Your objective =
Starting at the line with "Instruction: Select the Power section heading", set down each line of the entries below through the last one, exactly as it stands.

Dataset content =
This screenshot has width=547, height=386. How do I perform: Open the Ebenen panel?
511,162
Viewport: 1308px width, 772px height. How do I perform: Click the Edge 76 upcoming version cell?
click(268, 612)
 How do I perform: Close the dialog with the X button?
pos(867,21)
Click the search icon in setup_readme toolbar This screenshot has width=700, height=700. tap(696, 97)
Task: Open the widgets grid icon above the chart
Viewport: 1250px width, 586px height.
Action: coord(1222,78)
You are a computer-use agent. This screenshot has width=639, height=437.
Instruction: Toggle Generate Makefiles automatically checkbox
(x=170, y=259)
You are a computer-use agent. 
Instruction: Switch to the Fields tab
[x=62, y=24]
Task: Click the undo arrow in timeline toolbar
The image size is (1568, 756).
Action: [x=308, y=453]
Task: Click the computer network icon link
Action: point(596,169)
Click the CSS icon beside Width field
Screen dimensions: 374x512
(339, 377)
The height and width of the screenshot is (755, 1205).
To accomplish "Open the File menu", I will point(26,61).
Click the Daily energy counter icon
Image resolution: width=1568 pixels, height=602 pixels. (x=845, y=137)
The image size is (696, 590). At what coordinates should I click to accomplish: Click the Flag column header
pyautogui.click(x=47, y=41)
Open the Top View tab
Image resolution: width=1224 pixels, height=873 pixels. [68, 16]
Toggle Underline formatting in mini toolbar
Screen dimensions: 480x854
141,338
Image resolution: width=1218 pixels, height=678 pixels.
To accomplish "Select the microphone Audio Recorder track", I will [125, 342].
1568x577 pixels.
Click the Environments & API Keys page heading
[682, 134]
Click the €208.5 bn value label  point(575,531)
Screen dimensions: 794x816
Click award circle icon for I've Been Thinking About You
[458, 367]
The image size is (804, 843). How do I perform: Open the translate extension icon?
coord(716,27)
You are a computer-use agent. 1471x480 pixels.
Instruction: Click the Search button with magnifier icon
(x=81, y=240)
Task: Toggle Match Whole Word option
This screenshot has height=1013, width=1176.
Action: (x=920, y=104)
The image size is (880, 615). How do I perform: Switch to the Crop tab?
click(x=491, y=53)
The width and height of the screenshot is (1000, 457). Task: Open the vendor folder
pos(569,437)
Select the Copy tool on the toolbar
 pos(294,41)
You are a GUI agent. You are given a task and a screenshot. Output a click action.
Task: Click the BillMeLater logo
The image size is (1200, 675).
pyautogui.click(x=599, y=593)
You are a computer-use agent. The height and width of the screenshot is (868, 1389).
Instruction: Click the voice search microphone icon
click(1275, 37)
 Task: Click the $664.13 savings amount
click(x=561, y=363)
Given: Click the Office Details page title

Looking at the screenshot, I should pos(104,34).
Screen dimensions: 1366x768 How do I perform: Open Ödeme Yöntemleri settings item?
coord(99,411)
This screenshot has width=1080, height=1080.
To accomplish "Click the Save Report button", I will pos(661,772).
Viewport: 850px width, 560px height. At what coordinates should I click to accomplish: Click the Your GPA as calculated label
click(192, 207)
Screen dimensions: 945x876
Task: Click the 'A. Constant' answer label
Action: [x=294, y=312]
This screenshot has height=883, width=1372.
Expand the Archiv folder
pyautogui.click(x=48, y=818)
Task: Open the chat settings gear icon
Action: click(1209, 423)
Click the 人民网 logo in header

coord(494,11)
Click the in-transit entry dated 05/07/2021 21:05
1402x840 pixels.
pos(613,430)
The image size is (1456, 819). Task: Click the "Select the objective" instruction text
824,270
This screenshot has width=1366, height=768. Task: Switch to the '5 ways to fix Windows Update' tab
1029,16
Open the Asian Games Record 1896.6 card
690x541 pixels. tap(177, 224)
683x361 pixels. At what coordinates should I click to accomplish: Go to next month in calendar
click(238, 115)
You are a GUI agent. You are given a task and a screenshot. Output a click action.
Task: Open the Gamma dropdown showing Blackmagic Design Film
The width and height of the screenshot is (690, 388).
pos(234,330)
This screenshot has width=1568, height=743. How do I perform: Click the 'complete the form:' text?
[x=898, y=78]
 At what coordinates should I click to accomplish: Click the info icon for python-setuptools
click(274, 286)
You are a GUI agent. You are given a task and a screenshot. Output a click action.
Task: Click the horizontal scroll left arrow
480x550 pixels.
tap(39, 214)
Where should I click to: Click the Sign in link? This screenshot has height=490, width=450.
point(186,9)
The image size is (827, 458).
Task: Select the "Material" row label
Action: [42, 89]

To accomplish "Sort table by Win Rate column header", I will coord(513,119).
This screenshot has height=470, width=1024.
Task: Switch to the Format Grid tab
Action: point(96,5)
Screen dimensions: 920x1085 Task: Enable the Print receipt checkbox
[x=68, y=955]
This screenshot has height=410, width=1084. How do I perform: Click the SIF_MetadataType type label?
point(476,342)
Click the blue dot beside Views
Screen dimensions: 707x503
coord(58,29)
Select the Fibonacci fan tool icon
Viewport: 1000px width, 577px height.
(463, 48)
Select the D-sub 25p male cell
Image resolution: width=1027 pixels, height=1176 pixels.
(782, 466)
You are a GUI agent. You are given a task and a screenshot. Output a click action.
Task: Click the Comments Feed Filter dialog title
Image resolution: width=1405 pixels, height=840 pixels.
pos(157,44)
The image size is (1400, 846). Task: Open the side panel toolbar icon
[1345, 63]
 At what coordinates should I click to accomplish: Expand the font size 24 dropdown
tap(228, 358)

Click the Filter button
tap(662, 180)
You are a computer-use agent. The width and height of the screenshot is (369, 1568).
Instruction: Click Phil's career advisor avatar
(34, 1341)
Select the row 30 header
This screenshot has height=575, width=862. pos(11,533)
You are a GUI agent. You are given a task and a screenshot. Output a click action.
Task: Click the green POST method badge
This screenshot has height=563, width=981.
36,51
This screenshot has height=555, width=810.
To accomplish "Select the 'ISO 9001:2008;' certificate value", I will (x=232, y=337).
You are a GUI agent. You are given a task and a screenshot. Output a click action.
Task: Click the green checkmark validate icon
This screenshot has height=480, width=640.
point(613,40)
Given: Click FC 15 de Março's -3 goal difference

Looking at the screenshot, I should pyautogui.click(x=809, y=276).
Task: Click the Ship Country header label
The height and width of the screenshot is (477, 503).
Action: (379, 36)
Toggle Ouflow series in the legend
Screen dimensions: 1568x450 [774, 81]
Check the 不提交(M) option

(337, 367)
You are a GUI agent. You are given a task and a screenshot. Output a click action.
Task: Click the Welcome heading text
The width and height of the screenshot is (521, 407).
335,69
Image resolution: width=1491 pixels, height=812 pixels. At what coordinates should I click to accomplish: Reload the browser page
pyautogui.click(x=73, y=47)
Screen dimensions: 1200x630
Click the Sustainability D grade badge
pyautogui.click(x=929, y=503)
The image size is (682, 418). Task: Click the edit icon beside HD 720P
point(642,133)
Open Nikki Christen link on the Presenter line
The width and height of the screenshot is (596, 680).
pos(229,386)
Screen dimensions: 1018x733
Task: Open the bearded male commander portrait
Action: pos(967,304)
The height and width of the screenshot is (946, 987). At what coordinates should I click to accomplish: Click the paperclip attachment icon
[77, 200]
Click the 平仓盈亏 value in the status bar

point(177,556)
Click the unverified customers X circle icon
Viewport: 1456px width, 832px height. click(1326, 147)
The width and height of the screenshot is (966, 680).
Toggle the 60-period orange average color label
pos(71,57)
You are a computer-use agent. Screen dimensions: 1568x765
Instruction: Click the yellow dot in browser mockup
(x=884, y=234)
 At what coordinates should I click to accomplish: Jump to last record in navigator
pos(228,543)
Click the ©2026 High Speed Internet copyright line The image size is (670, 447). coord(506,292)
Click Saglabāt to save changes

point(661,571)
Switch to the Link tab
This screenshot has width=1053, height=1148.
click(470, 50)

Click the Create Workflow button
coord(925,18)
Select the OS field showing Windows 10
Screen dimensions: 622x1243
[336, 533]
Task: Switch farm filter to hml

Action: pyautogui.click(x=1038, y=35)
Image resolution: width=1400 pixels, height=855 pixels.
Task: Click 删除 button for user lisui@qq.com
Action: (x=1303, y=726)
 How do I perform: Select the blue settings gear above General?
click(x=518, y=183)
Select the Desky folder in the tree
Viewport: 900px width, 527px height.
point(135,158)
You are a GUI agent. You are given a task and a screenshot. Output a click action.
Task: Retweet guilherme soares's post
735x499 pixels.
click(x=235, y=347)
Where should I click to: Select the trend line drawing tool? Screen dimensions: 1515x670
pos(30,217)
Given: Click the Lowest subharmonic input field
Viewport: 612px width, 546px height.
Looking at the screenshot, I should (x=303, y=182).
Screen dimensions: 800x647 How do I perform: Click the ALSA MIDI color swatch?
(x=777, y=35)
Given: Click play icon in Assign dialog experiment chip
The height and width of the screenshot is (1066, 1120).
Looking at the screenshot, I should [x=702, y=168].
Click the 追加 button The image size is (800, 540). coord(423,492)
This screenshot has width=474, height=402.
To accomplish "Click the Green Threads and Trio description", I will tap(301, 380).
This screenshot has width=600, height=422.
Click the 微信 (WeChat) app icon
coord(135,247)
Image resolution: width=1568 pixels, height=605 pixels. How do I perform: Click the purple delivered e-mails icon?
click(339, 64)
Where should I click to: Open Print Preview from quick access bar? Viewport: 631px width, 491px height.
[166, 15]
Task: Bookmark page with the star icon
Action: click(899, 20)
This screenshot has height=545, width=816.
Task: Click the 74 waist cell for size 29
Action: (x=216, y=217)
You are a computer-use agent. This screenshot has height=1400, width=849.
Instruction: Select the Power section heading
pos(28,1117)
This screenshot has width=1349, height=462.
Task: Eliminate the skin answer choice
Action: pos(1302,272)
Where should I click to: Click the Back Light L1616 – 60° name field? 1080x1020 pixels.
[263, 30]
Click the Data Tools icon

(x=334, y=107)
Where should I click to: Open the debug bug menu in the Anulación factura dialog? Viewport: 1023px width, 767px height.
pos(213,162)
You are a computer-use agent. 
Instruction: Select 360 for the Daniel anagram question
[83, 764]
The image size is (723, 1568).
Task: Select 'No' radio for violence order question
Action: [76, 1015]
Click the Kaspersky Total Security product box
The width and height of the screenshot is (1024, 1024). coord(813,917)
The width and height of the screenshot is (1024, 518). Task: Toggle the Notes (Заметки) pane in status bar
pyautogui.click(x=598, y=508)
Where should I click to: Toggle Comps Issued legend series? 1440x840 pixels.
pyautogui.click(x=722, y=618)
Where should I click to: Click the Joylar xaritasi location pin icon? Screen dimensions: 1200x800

Completed task =
Instruction: Select the Power section heading
pos(28,1117)
This screenshot has width=1349, height=462.
Task: Eliminate the skin answer choice
Action: pos(1302,272)
Where should I click to: Click the Back Light L1616 – 60° name field? 1080x1020 pixels.
[263, 30]
Click the Data Tools icon

(x=334, y=107)
Where should I click to: Open the debug bug menu in the Anulación factura dialog? Viewport: 1023px width, 767px height.
pos(213,162)
You are a computer-use agent. 
Instruction: Select 360 for the Daniel anagram question
[83, 764]
The image size is (723, 1568).
Task: Select 'No' radio for violence order question
Action: [76, 1015]
Click the Kaspersky Total Security product box
The width and height of the screenshot is (1024, 1024). coord(813,917)
The width and height of the screenshot is (1024, 518). Task: Toggle the Notes (Заметки) pane in status bar
pyautogui.click(x=598, y=508)
Where should I click to: Toggle Comps Issued legend series? 1440x840 pixels.
pyautogui.click(x=722, y=618)
Where should I click to: Click the Joylar xaritasi location pin icon? Screen dimensions: 1200x800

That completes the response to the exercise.